• **DATA TO PROCESS**:

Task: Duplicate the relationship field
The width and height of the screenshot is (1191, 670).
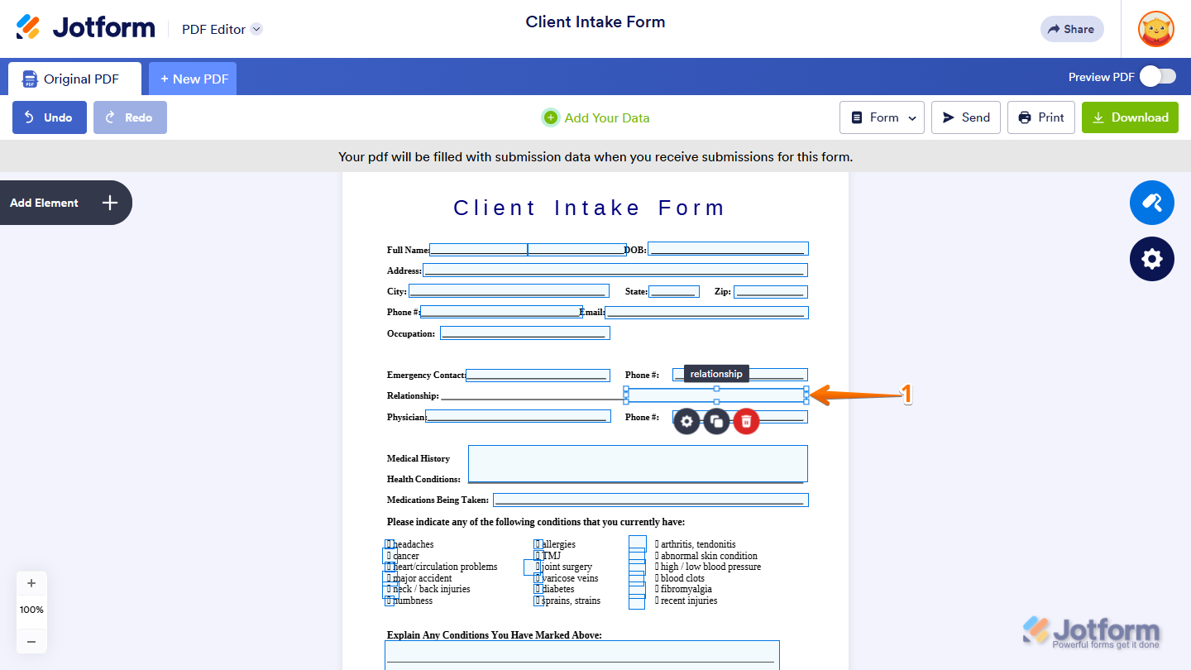Action: pyautogui.click(x=716, y=421)
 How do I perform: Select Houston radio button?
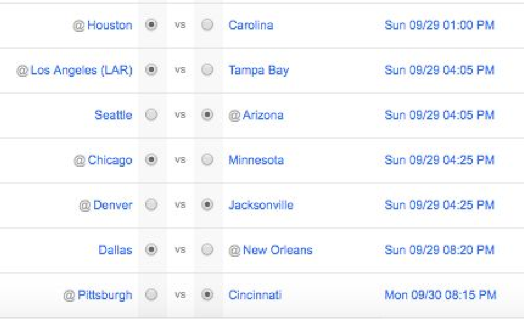coord(151,25)
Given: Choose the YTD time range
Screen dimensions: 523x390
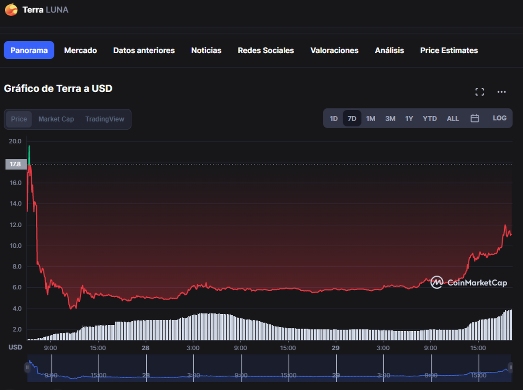Looking at the screenshot, I should 429,118.

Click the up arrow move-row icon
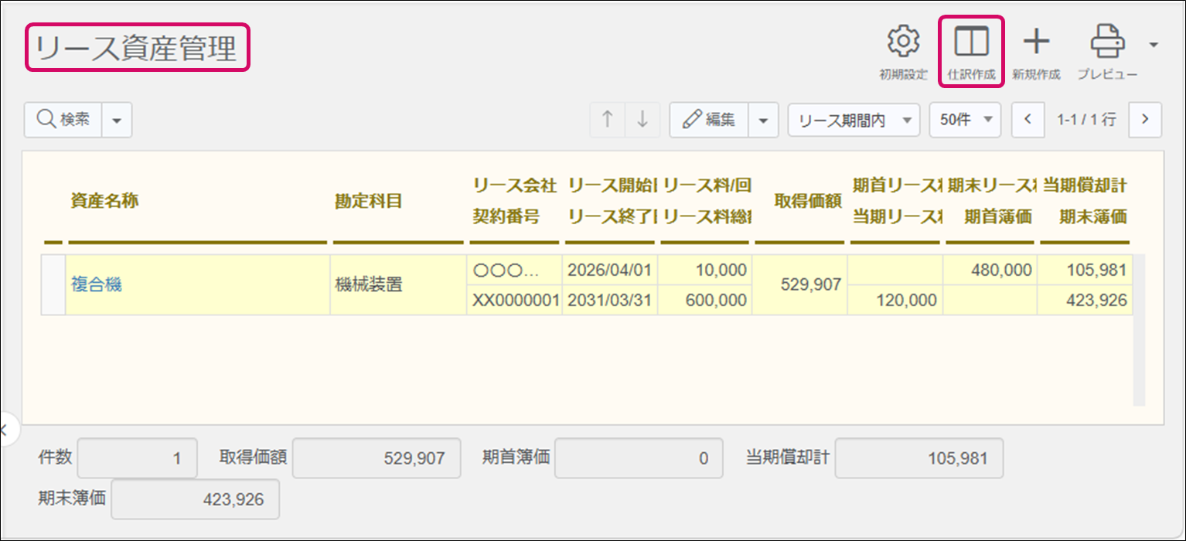pos(608,120)
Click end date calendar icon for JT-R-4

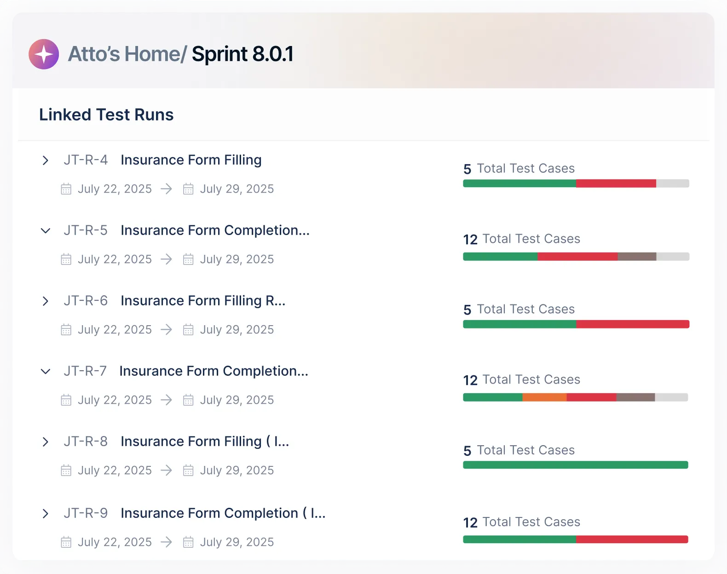188,189
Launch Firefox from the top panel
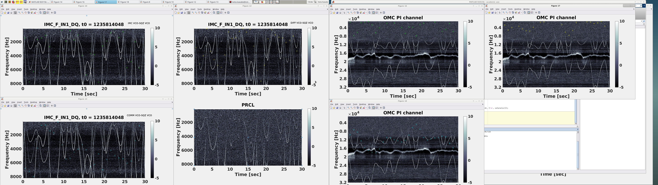The width and height of the screenshot is (658, 185). tap(13, 2)
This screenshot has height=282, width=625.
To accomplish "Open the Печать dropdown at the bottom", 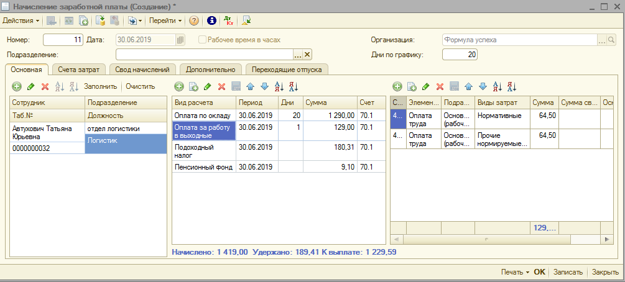I will coord(514,272).
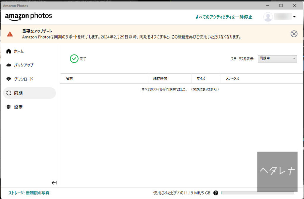The height and width of the screenshot is (199, 304).
Task: Select ダウンロード in the sidebar
Action: (24, 79)
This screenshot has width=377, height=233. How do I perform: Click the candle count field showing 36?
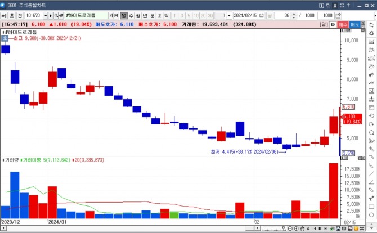[282, 16]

• **EXERCISE GOAL**: Rewrite the lines from the one containing "Click the up arrow move-row icon" through the one containing "The width and height of the screenshot is (658, 185).", inclusive, as a numbered list, leaving out blank lines and pictures.

• **EXERCISE ANSWER**:
1. Click the up arrow move-row icon
2. pos(608,120)
3. Click end date calendar icon for JT-R-4
4. 188,189
5. Launch Firefox from the top panel
6. The width and height of the screenshot is (658, 185). tap(13, 2)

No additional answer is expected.